A wheel of radius \(R\) is fixed to an axle of radius \(r\), and the system can turn freely about a fixed horizontal axis. A flexible cord has one end wound round the axle and after passing under a light pulley of diameter \(R+r\), from which a mass \(M\) is suspended, passes over the wheel and is then attached to a mass \(m\). Prove that, assuming that the cord does not slip on the wheel and that the wheel and axle have no inertia, the acceleration of \(m\) \[ = 2g(2m-M)/\{4m+(1-r/R)M\}, \] and find the tension of the string.
A bullet of mass \(m\) moving horizontally with velocity \(v\) penetrates a distance \(c\) into a block of wood. Prove that, if the bullet moving with the same velocity strikes a block of similar material of thickness \(t\) that is free to move horizontally, the bullet will pass through the block if \[ t < cM/(M+m), \] where \(M\) is the mass of the block. Shew further that, if \(t\) is small compared with \(c\), the velocity of the bullet on emerging from the block is approximately \(v(1-t/2c)\).
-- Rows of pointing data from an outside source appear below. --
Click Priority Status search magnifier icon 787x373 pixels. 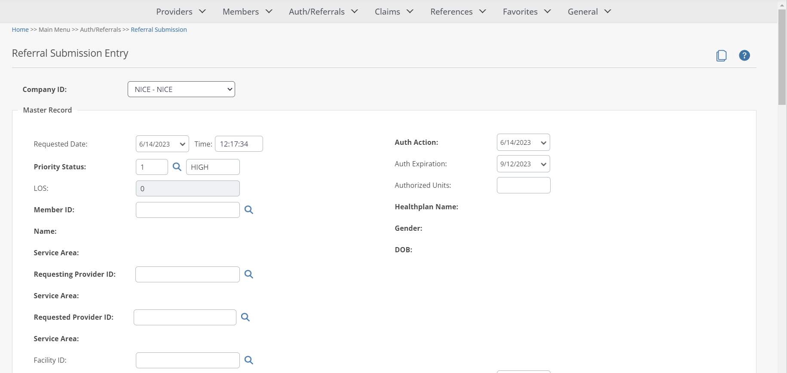click(177, 167)
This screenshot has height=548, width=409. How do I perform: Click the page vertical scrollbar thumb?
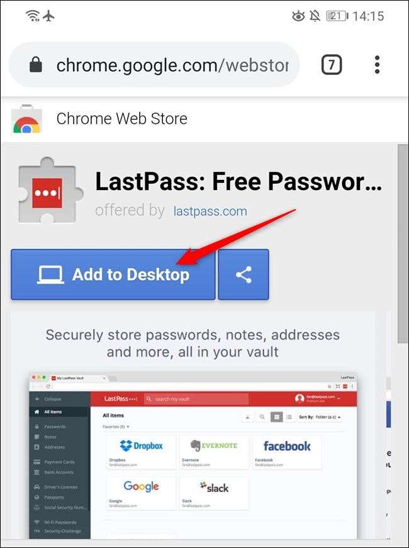[x=403, y=245]
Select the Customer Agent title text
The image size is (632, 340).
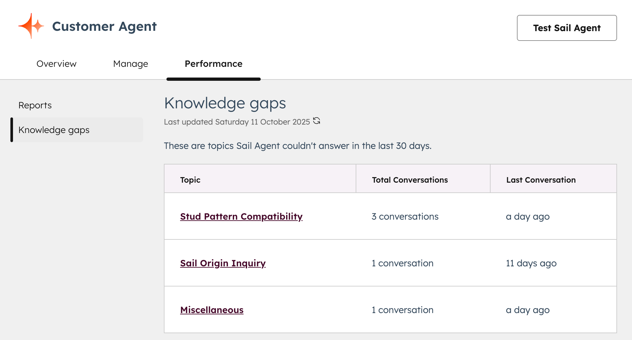pyautogui.click(x=104, y=26)
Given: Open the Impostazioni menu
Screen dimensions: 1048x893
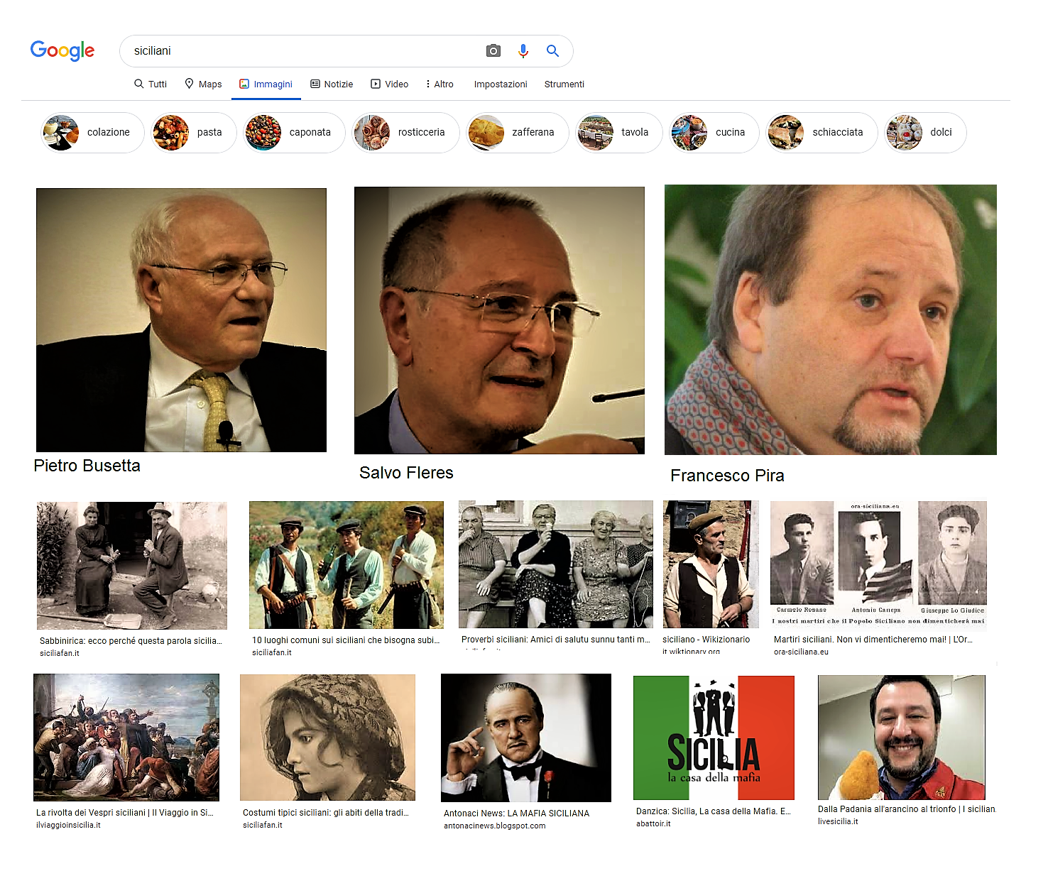Looking at the screenshot, I should [501, 84].
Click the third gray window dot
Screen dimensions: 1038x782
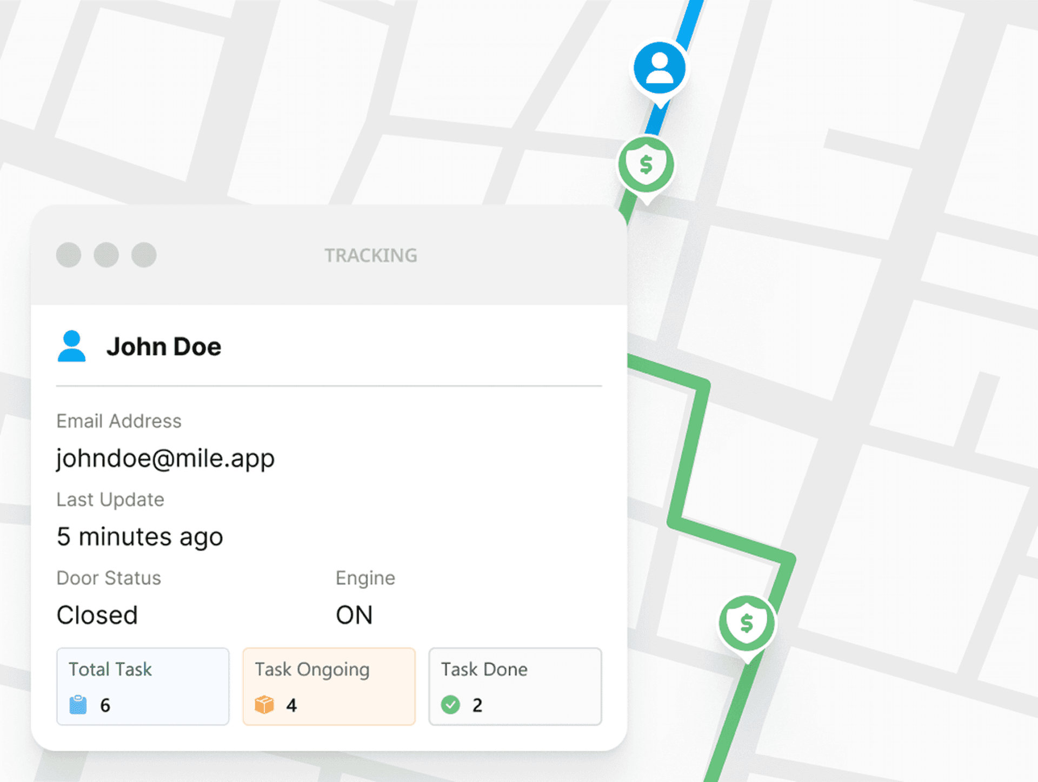coord(144,255)
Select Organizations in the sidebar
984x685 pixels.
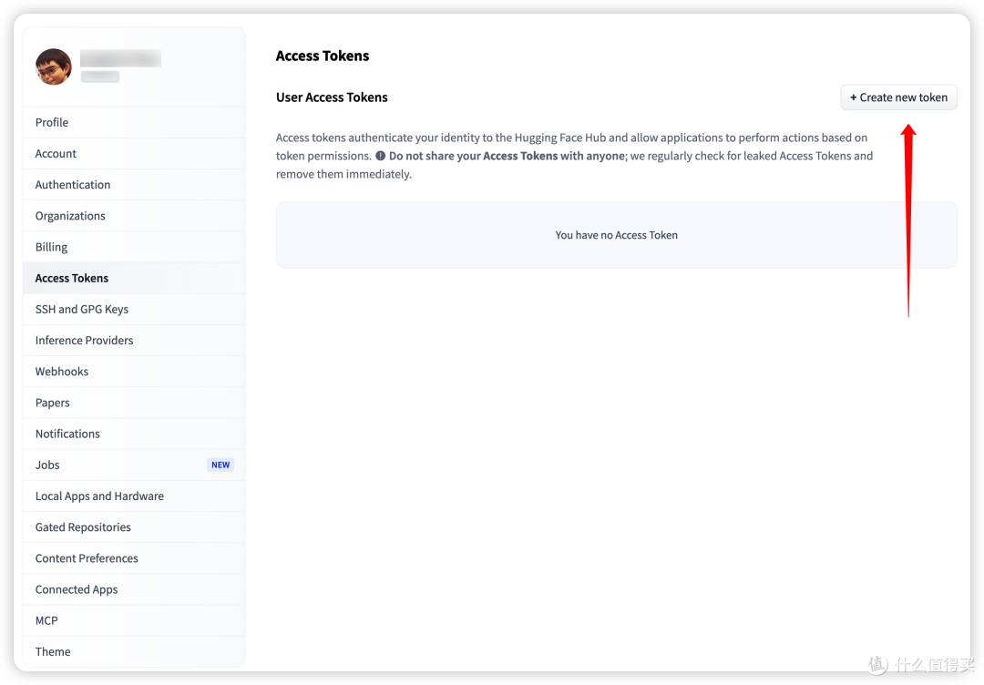coord(134,216)

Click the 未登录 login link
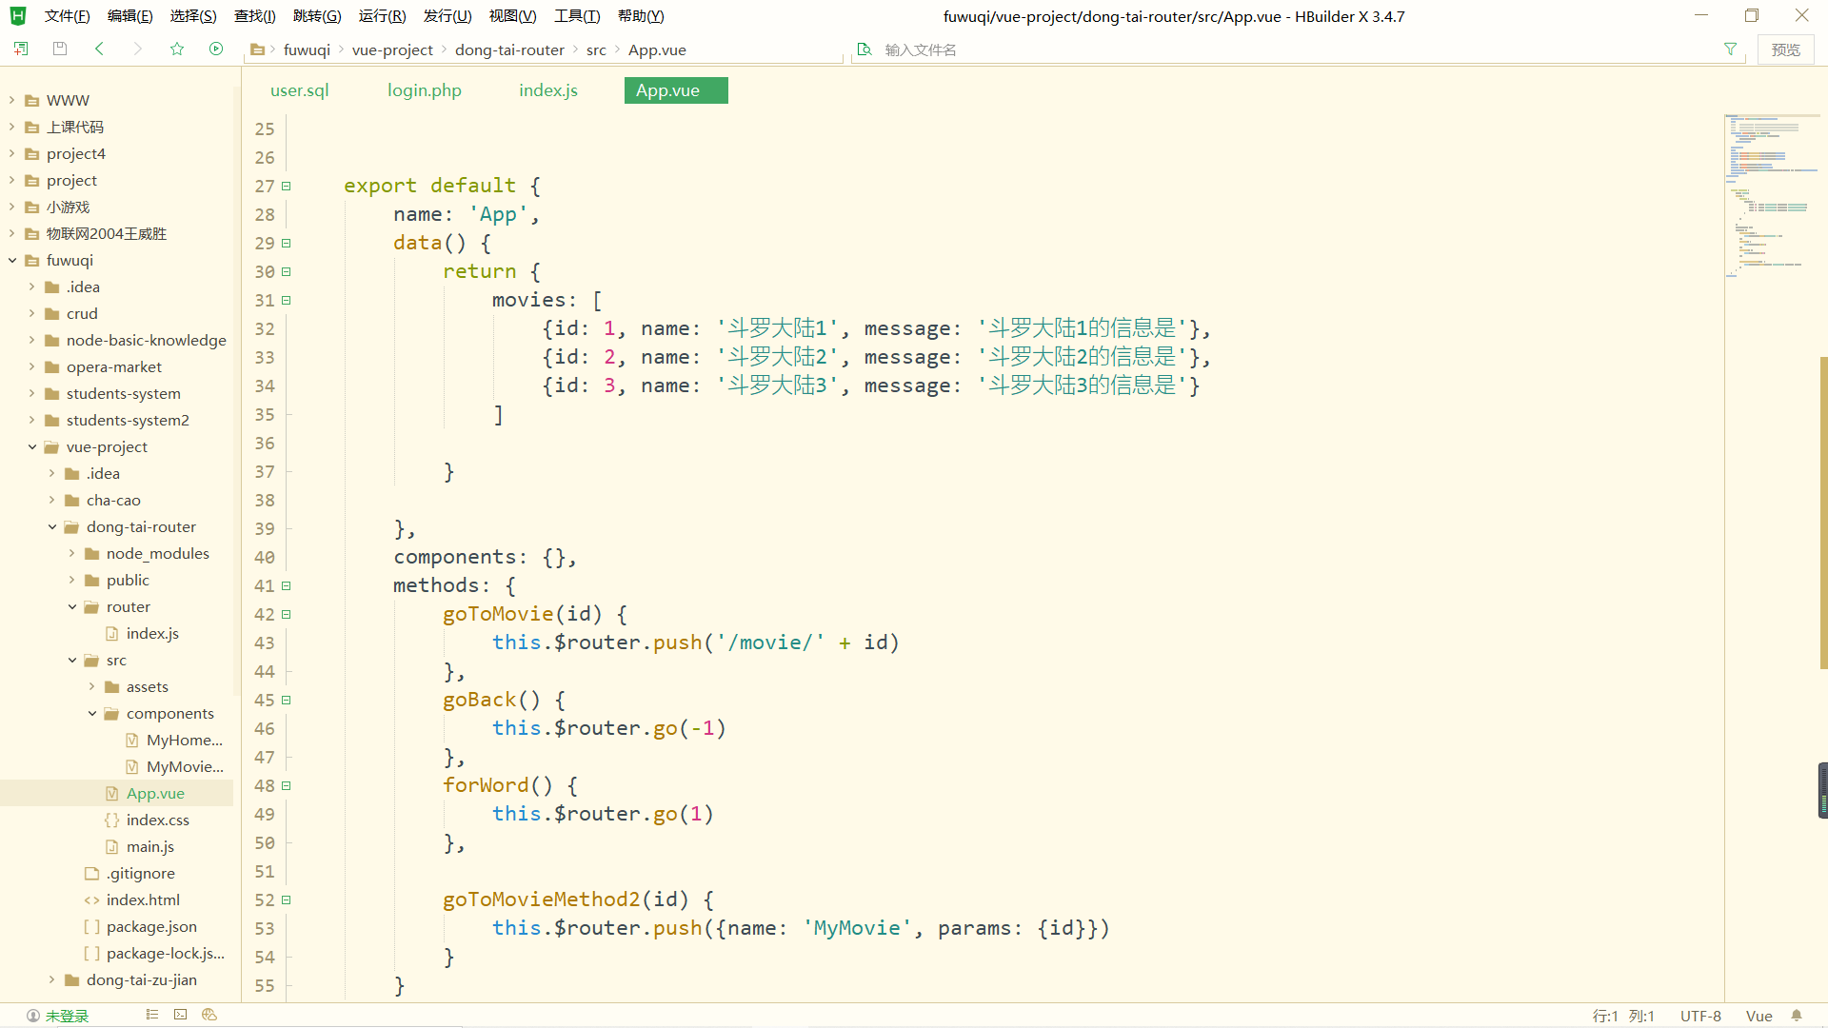coord(67,1016)
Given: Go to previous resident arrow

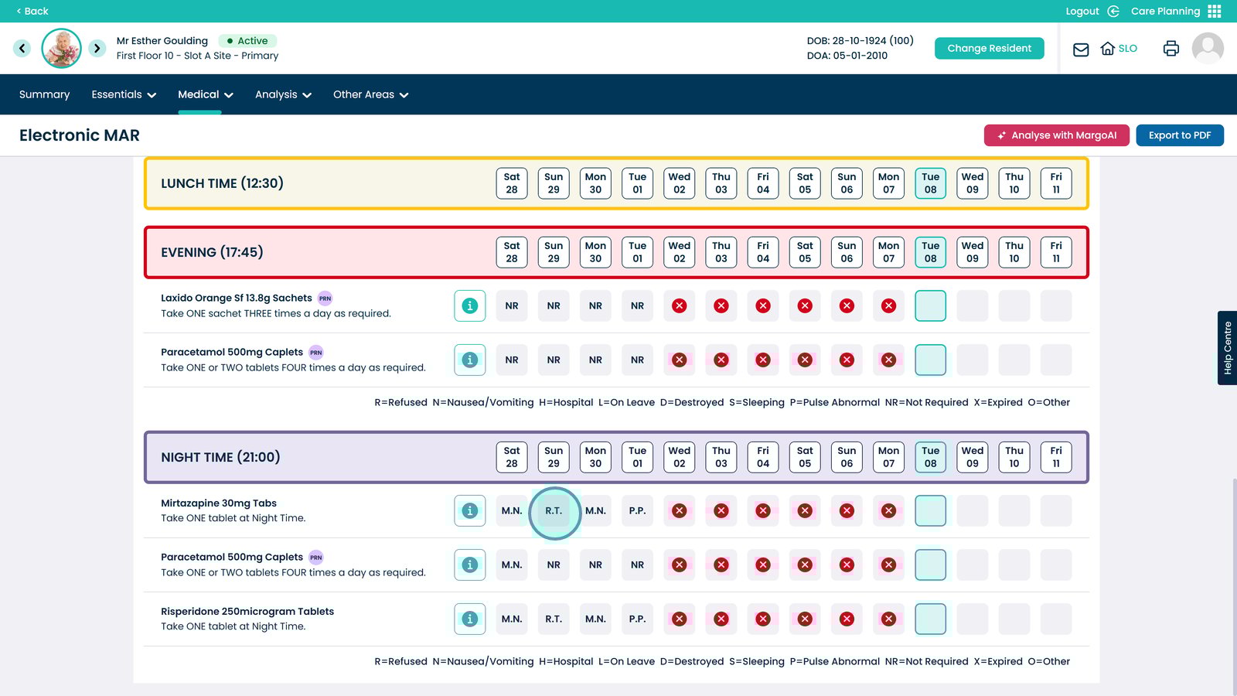Looking at the screenshot, I should [x=22, y=48].
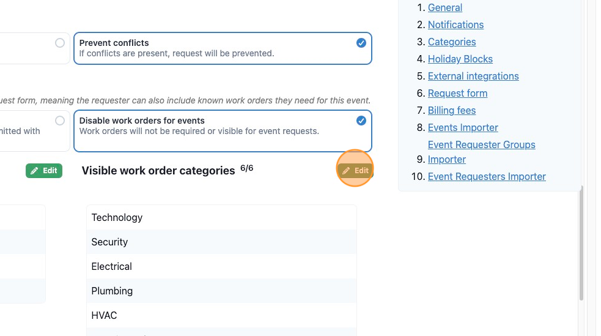Open the Request form link
601x336 pixels.
coord(458,93)
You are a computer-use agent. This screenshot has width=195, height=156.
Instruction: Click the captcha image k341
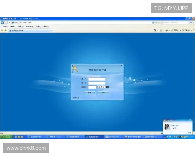(101, 87)
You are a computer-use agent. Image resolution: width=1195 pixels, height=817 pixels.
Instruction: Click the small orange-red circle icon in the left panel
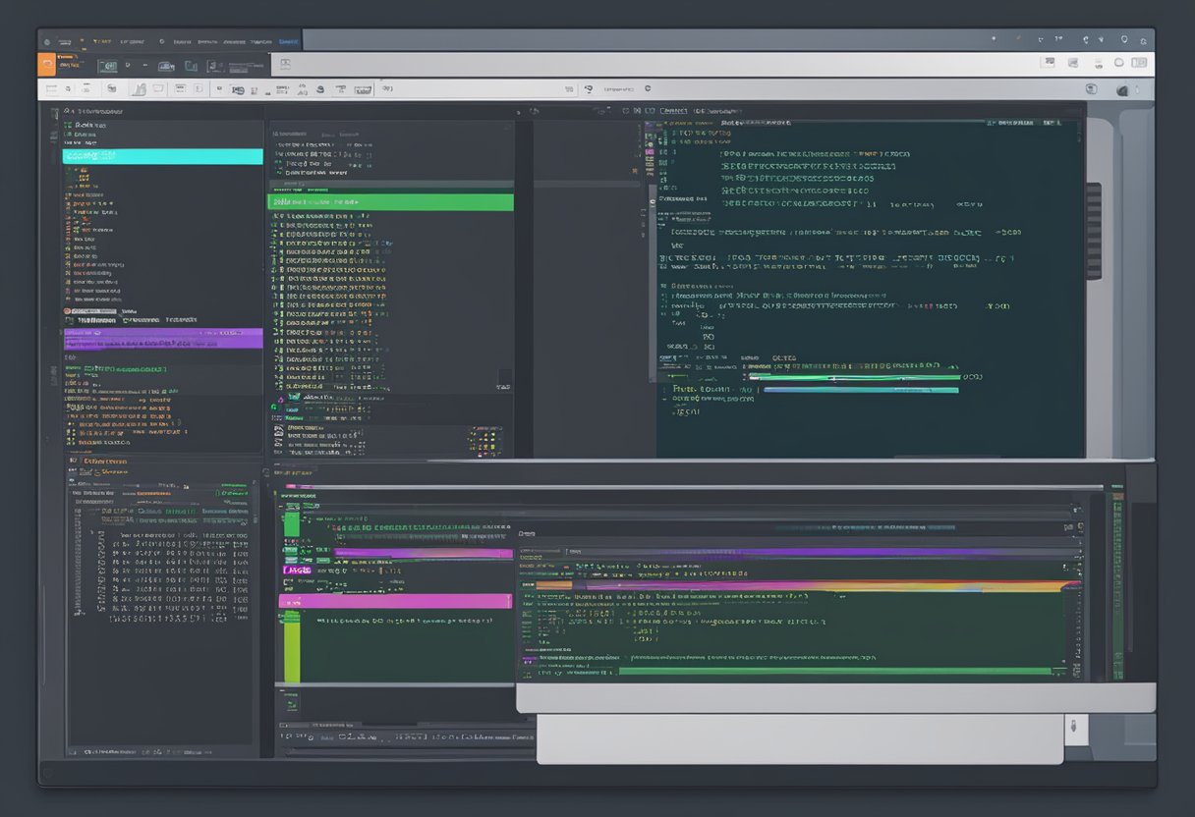pyautogui.click(x=68, y=311)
A mass \(m\) is suspended from a spring causing an extension \(a\). If a mass \(M\) is added to \(m\) find the periodic time of the ensuing motion, and the amplitude of the oscillation.
Pencils and ranges of conics, and their relation to the theory of confocal conics.
Curvature of surfaces.
Continued fractions.
The Riemann integral.
Newtonian potentials.
Series of variable terms, in particular power series.